The PCR amplification products were purified using the Gel Extraction Kit (Omega Bio-Tek, Norcross, GA, USA) according to the manufacturer’s instructions. The purified amplicons were sequenced using the HiSeq 2500 platform (Illumina, Inc., San Diego, CA, USA). All raw sequence data were deposited in NCBI Sequence Read Archive (SRA) database under accession number PRJNA1213772.

4.6. Data Analyses

We employed linear mixed-effects models to assess (1) the effect of relatedness on the focal cultivar’s grain yield and flowering time in the 2021 field trials; (2) the effects of cultivars and their interaction on neighbor cultivars’ grain yield and flowering time in the 2021 field trials; (3) the effects of relatedness, years, and planting patterns and their interactions on grain yield, flowering time, and root-to-shoot ratio at both the seedling and mature stages in the 2022 and 2023 field trials. The models incorporated plot (nested within block) as a random effect to account for the same plot being measured repeatedly over time. For pot experiments, linear models were used to test for the effects of relatedness, soil volume, and their interaction on root-to-shoot ratio, as well as the effects of relatedness, nitrogen levels, and their interaction on the grain yield and root-to-shoot ratio. Post hoc comparisons among relatedness levels were conducted using Tukey’s HSD test at a significance level of p = 0.05. All fitted models were performed in R v.4.4.2 (http://www.r-project.org, accessed on 15 June 2025) using the lme4 package [57]. Residuals were checked for normality and homoscedasticity, and loge-transformation was applied to variables when necessary to meet model assumptions.
Raw reads of sequencing were processed and applied to the DADA2 pipeline for the assignment of amplicon sequence variants (ASVs) [58]. The DADA2 workflow includes filtering, dereplication, chimera identification, and clustering into ASVs.

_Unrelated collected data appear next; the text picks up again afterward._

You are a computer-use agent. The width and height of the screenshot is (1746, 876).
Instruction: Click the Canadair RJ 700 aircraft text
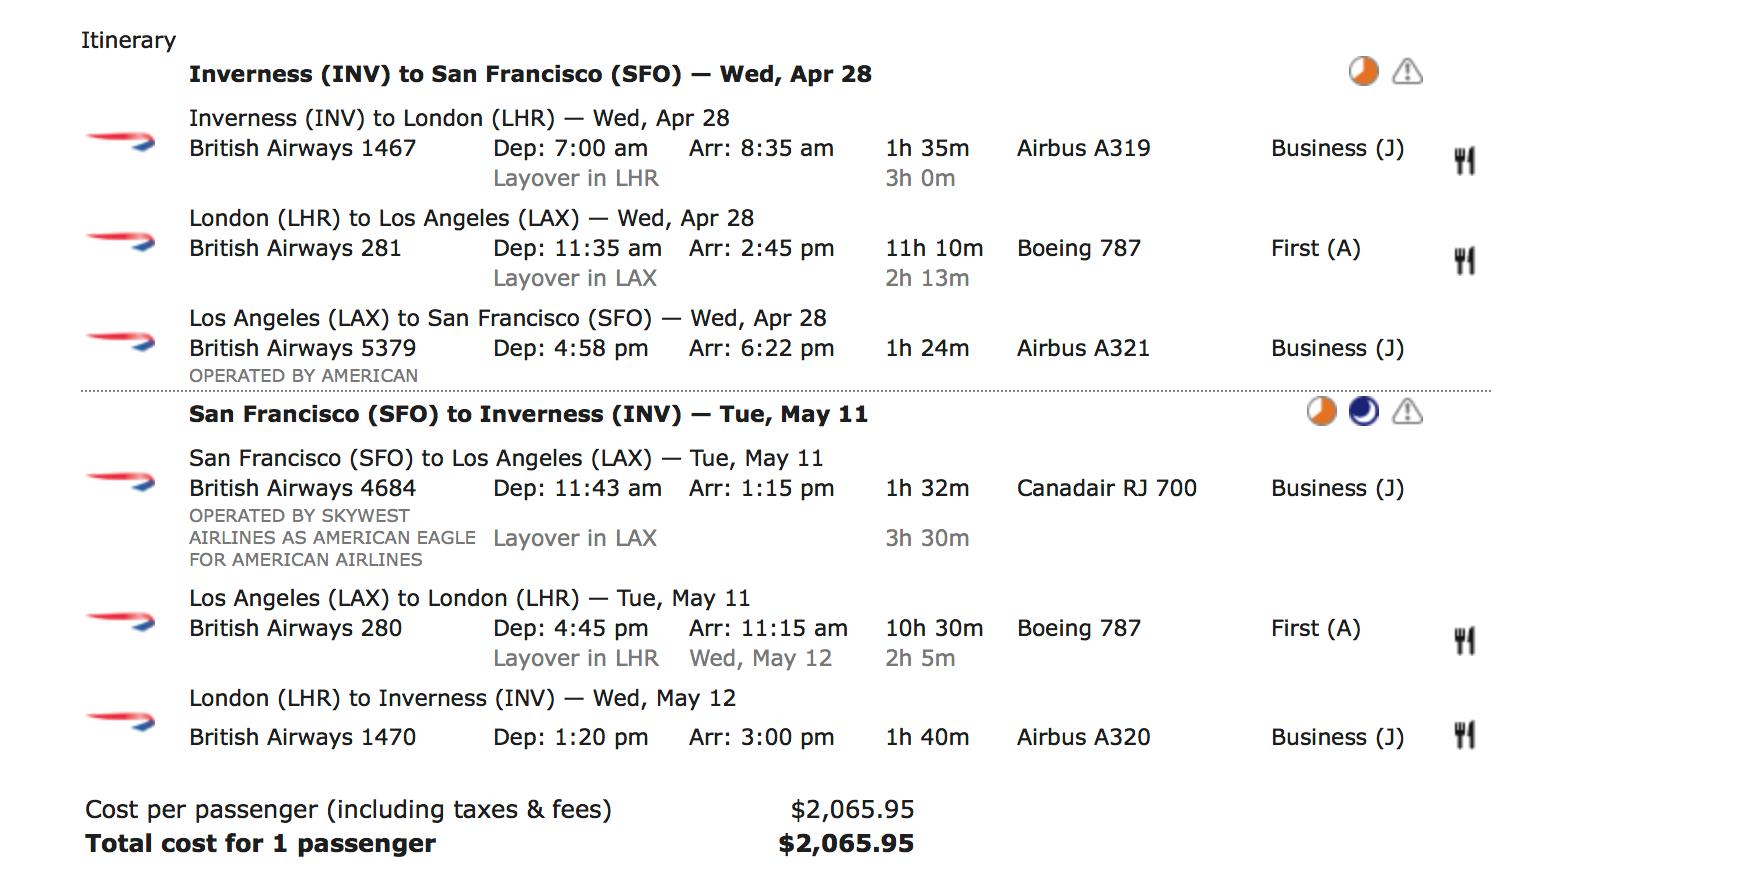coord(1107,488)
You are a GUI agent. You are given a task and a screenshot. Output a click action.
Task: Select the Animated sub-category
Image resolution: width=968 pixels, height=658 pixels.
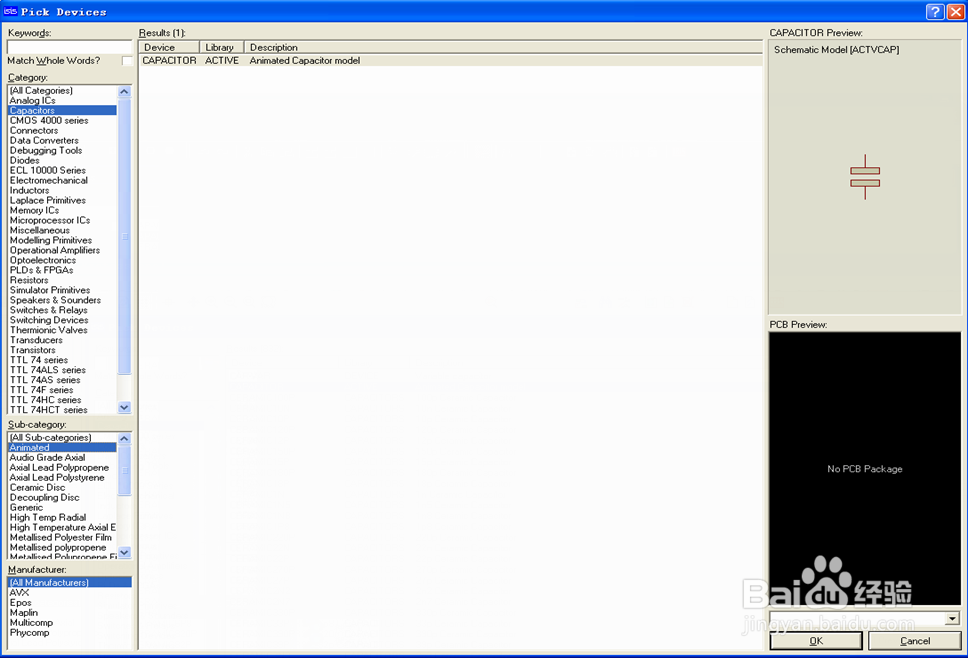[x=29, y=447]
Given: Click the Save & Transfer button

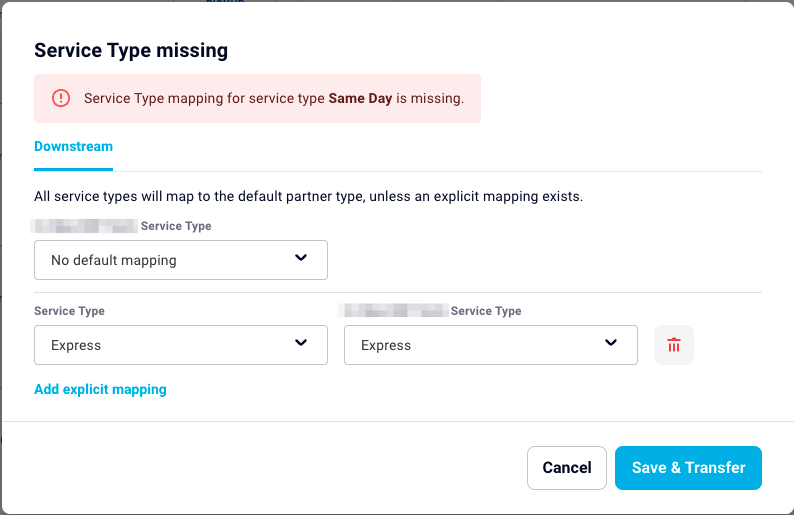Looking at the screenshot, I should point(688,467).
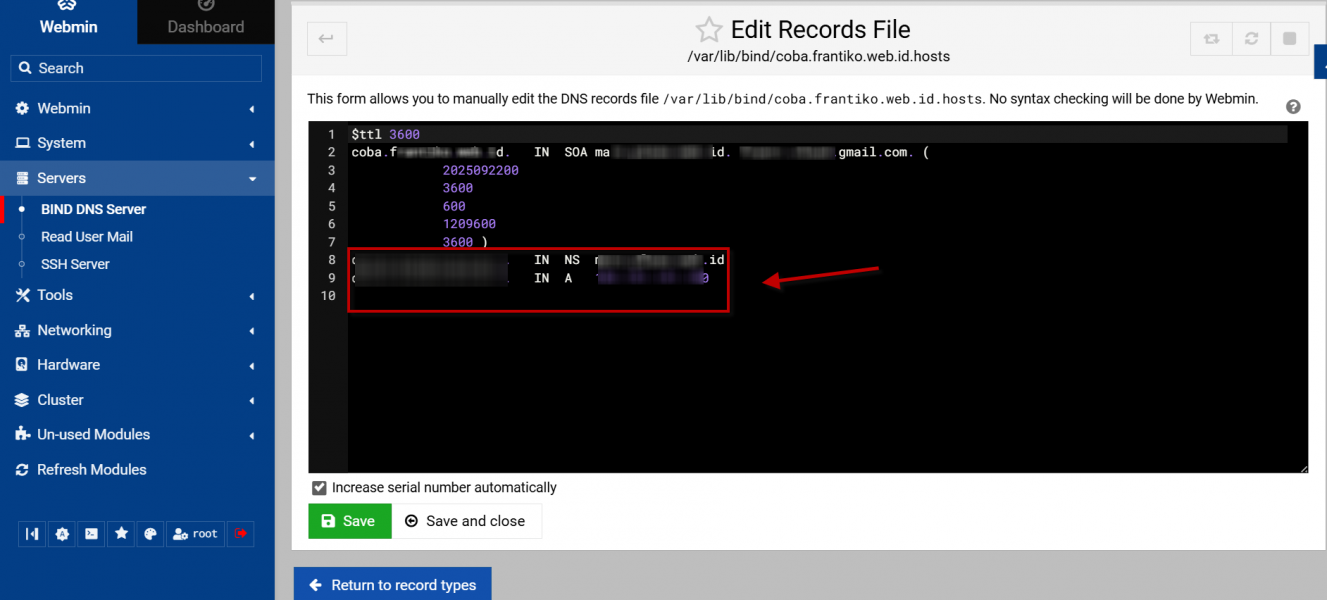
Task: Click Save and close button
Action: 466,521
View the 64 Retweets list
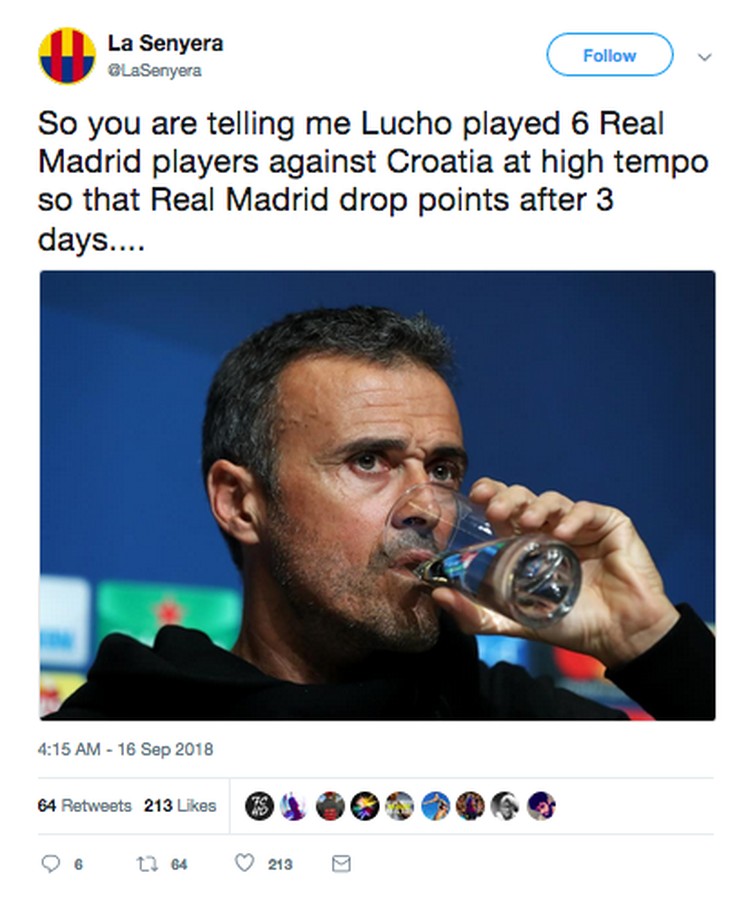The image size is (750, 906). coord(84,805)
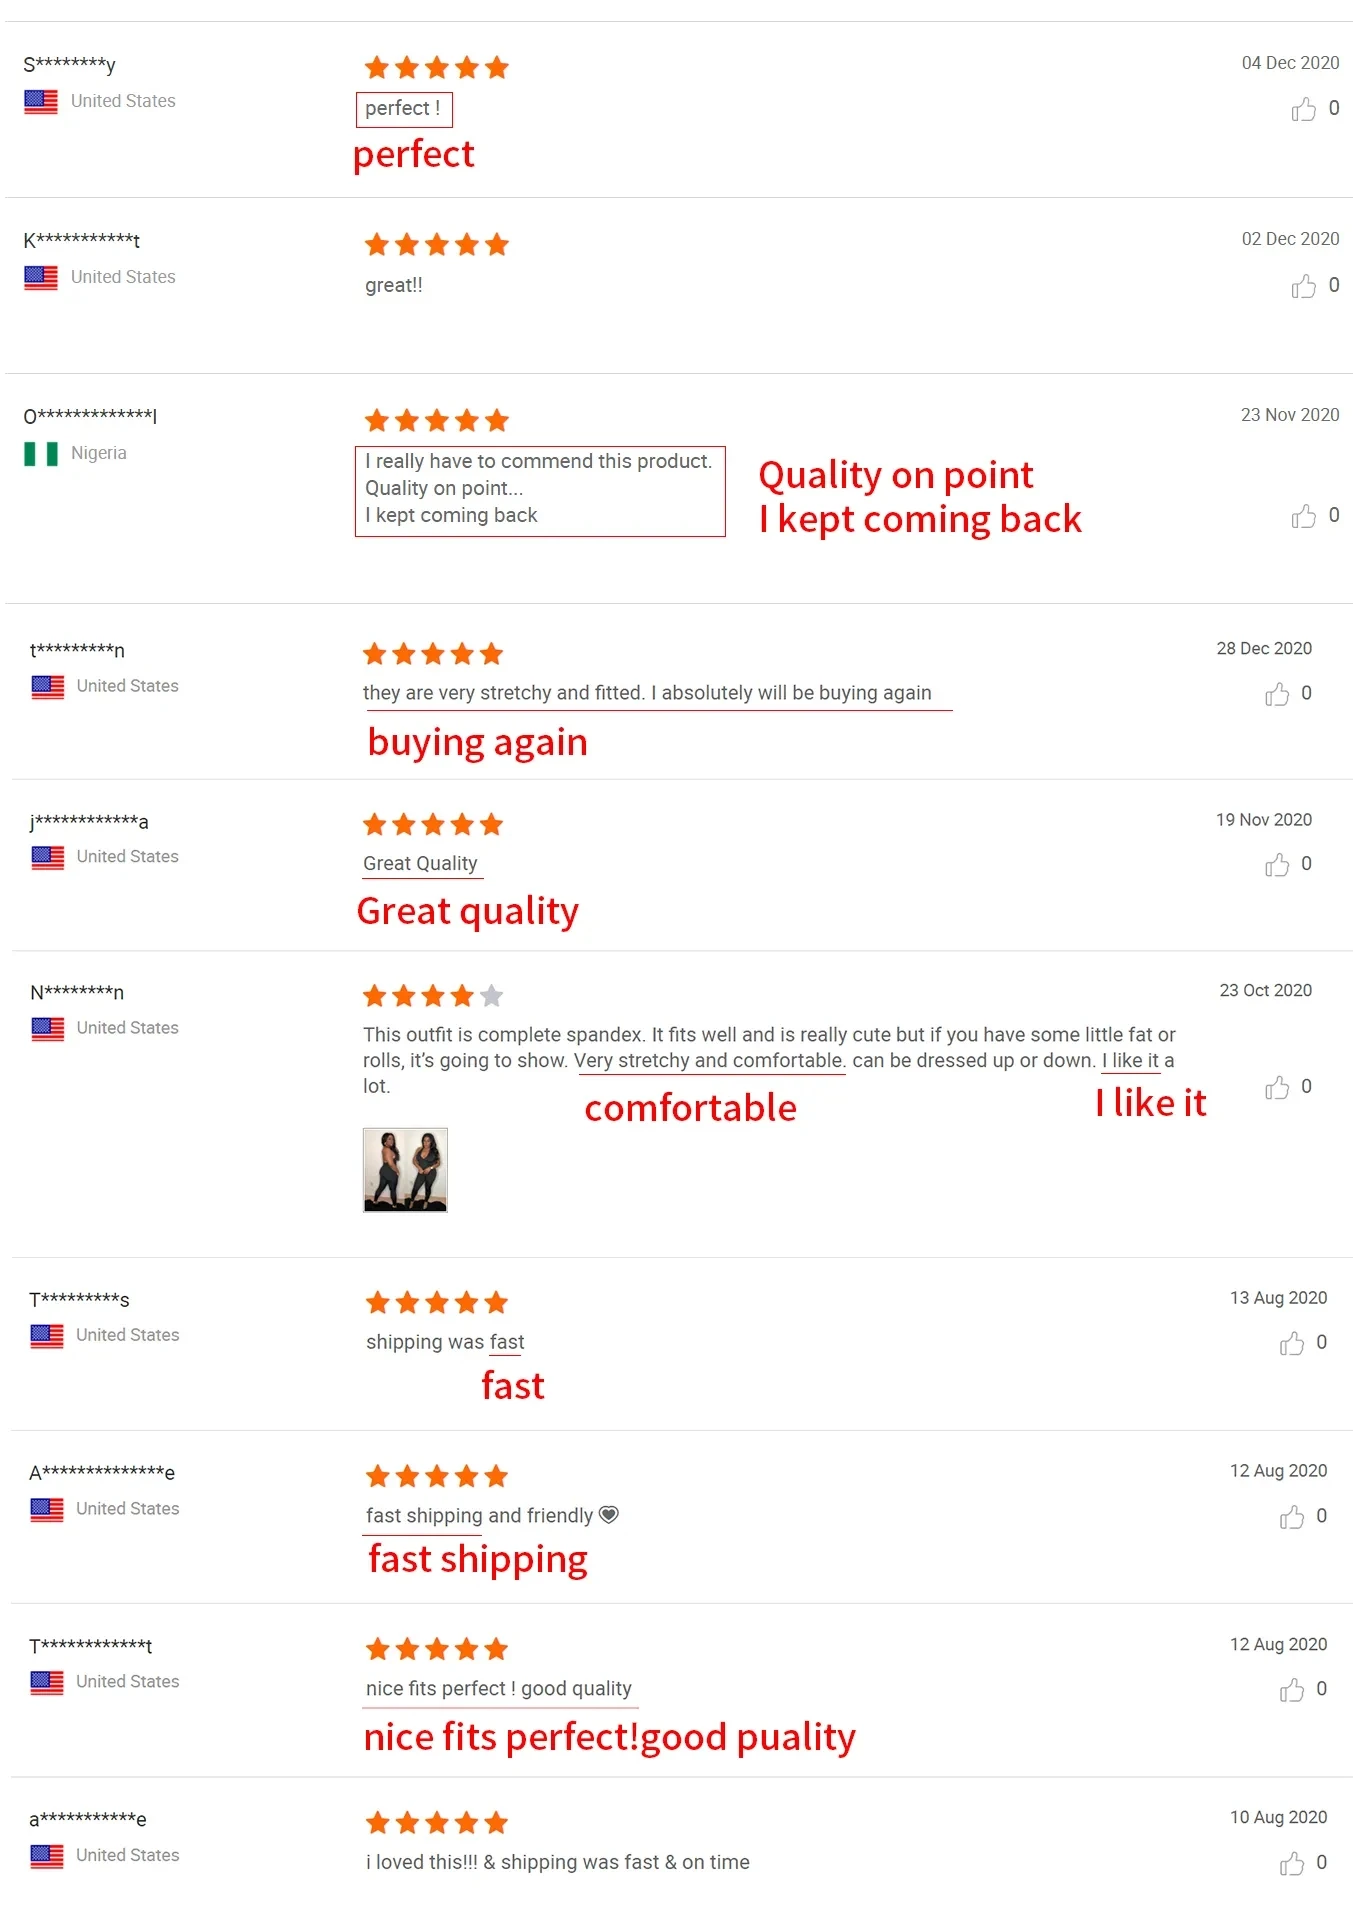Like the "fast shipping and friendly" review
Image resolution: width=1353 pixels, height=1929 pixels.
tap(1291, 1517)
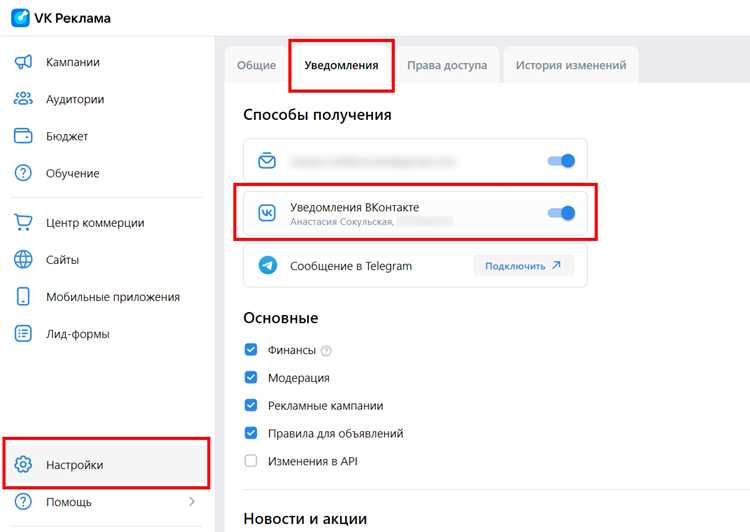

Taxonomy was assigned to the resulting unique ASVs using the SILVA database [59] for bacterial 16S rRNA gene sequences and the UNITE database [60] for fungal ITS sequences. Before performing the diversity analysis, the sequences were rarefied to a minimum sequencing depth of 20,000 reads. α-diversity indices (observed species richness, Chao 1, and Shannon index) were calculated in R using the “vegan” package. β-diversity was assessed using a Bray–Curtis distance matrix, and principal coordinate analyses (PCoA) was conducted to determine the similarity among microbial communities in different samples based on this dissimilarity, using the “vegan” package. To determine whether there were significant differences among different groups based on the Bray–Curtis dissimilarity matrix, permutational multivariate analysis of variance (PERMANOVA) was conducted using the adonis function in the vegan package [61]. Relative abundance was estimated on the phylum and genus level. The heat map of top 30 relative abundance genera was plotted using the R-package “ComplexHeatmap” [62].

5. Conclusions

Cultivar mixtures have been shown to increase both crop yield and temporal stability globally, benefitting agriculture. However, most successful mixtures have been established from traditional practices or are assessed from haphazardly built experimental combinations. Currently, there is still a lack of effective strategies for the a priori selection of mixture components to achieve agricultural benefits. This study provides compelling evidence that neighbor relatedness can contribute to yield improvements in combinations of two rice cultivars. Although the effect of relatedness is the consequence of complex interactions among rice cultivars, the microbiome, and soil nutrient cycling and utilization processes, cultivar kinship plays a crucial role in determining the outcome of intraspecific plant–plant interactions in cultivar mixtures. The question of how to identify suitable closely related pairings from cultivars with varying degrees of genetic relatedness needs to be refined, but it is warranted to consider neighbor relatedness in designing beneficial cultivar mixtures. Future research should expand to larger-scale field trials with quantitative genetic distance metrics to precisely map how kinship effects scale with genetic divergence. The predictive potential of kinship strategies in cultivar mixtures is very intriguing. A further understanding of neighbor relatedness for improving performance and yield in cultivar mixtures may allow for large-scale implications and applications to increase yields in the limited area suitable for agriculture.

Supplementary Materials

The following supporting information can be downloaded at https://www.mdpi.com/article/10.3390/plants14152385/s1: Figure S1. Root-to-shoot ratio of focal cultivars (Huagan-3) in monoculture and mixtures of closely and distantly related cultivars at seedling and mature stage across different planting patterns (cross vs. row) in two years (2022 vs. 2023). Figure S2. The average temperature and precipitation during the field trials in 2022 and 2023. Figure S3. Pedigree and genetic distance of rice cultivars used in this study. Figure S4. Field site and experiment design. Figure S5. The illustration of the experimental design for the greenhouse experiments. Table S1. Results of linear mixed-effect models for the field trials in different plant patterns and years. Table S2. Analysis of variance for volume-mediated experiments. Table S3. Analysis of variance for the nitrogen gradient experiments. Table S4. The alpha diversity (observed species richness, Chao1, and Shannon indices) of bacteria and fungi in rhizosphere soil incubated with focal rice cultivars mixed with different related cultivars at seedling stage.

Author Contributions

C.-H.K.: conceptualization; Q.-H.H., S.-S.X., and Y.X.: methodology; Y.X.: formal analysis; Y.X.: data curation; Y.X., and C.-H.K.: writing—original draft; C.-H.K.: writing—review and editing; S.-S.X., Y.X., and C.-H.K.: visualization; C.-H.K.: supervision; C.-H.K.: funding acquisition. All authors have read and agreed to the published version of the manuscript.

Funding

This research was funded by the National Natural Science Foundation of China (grant number 32271593, 31672040).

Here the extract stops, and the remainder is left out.